More recently, he became one of America's best-selling nonfiction writers, known internationally for such books as The Girls from Ames, the story of a 40-year friendship among 10 women, and The Last Lecture, about Randy Pausch, a Carnegie Mellon University computer-science professor who in 2007 was diagnosed with pancreatic cancer and given only a few months to live...
[snip]
He was twice named best columnist by the National Society of Newspaper Columnists and in 2000 he received its Will Rogers Humanitarian Award.
[snip]
Mr. Zaslow is survived by his wife, who is an anchor at a Fox television station in Detroit; three daughters...and his parents...
(Excerpt) Read more at online.wsj.com ...
Links to several of his columns are at the WSJ article site.
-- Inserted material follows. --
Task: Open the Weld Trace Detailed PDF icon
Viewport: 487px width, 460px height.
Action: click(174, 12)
Very sad. He was a good writer and I enjoyed his columns too.
In an earlier life, I used to go to the Zazz Bash at Navy Pier
The accident was entirely Clintonesque ~ but with only one truck. That's almost certainly Eric Holder's MO.
Well, that’s interesting. I can’t imagine what he would have discovered (except for the fact that the press didn’t report that the would-be assassin was actually a flaky lefty, but we all knew that immediately).
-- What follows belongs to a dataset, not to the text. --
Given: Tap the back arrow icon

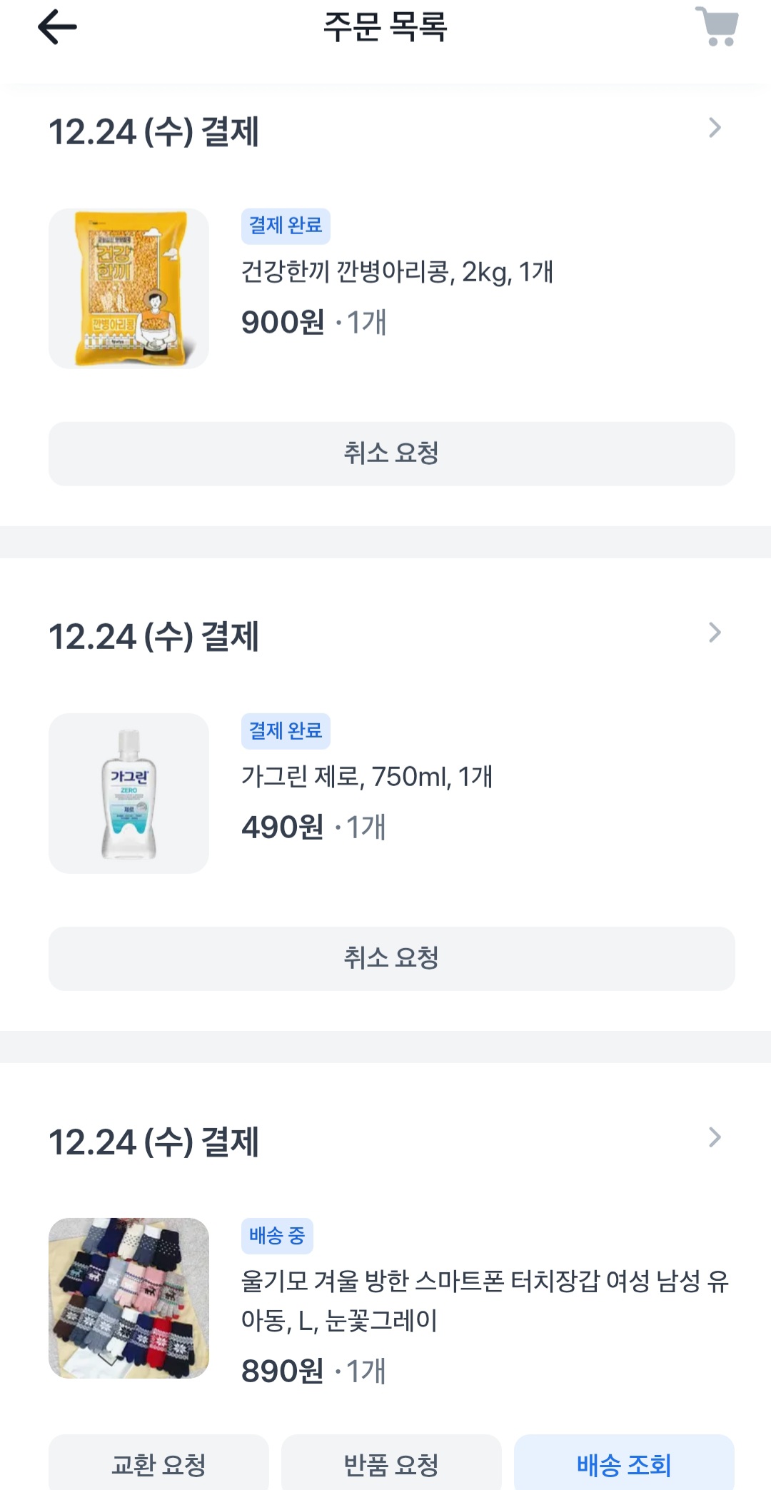Looking at the screenshot, I should click(57, 28).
One-car accidents are always suspicious. It’s always possible that the driver fell asleep or some bizarre thing happened, such as a heart attack, loss of steering power, etc. But often it’s suicide or a car being forced off the road by another car, although not necessarily intentionally.
It’s very sad in any case. If he was doing an investigation, I hope somebody has his records...and a bodyguard.
Yup. Especially those one-car accidents where the driver loses control on a snowy highway and whacks a semi head-on.
Sometimes conspiracies are possible or even probable. The only conspiracy here is the forces of nature.
Having skidded on ice myself and lost control, I just don’t think it is suspicious. He was in his home state at the time, not in Arizona. He was a human interest writer first and foremost, not an investigative journalist; and although I liked his stuff (cannot recall reading any of his opinions about politics), he was most probably a Democrat, so why would he be a target like John Wheeler?
But who knows.
Obviously you haven't driven M-32 in the winter. I've done it from Atlanta MI to US-131 (past where this happened) and it's a bit nerve-wracking even for experienced snow drivers.
This isn't anything more what the Sheriff said, a sad winter weather car accident that claimed a life, a quite common occurrence.
RIP.
No studded tires in Michigan.....
I had a similar event on I-70 in Ohio. I didn’t lose control myself, but was hit by a merging 18 wheeler. The cable center barrier likely saved my life. Shredded my Saturn, but kept me out of the oncoming traffic.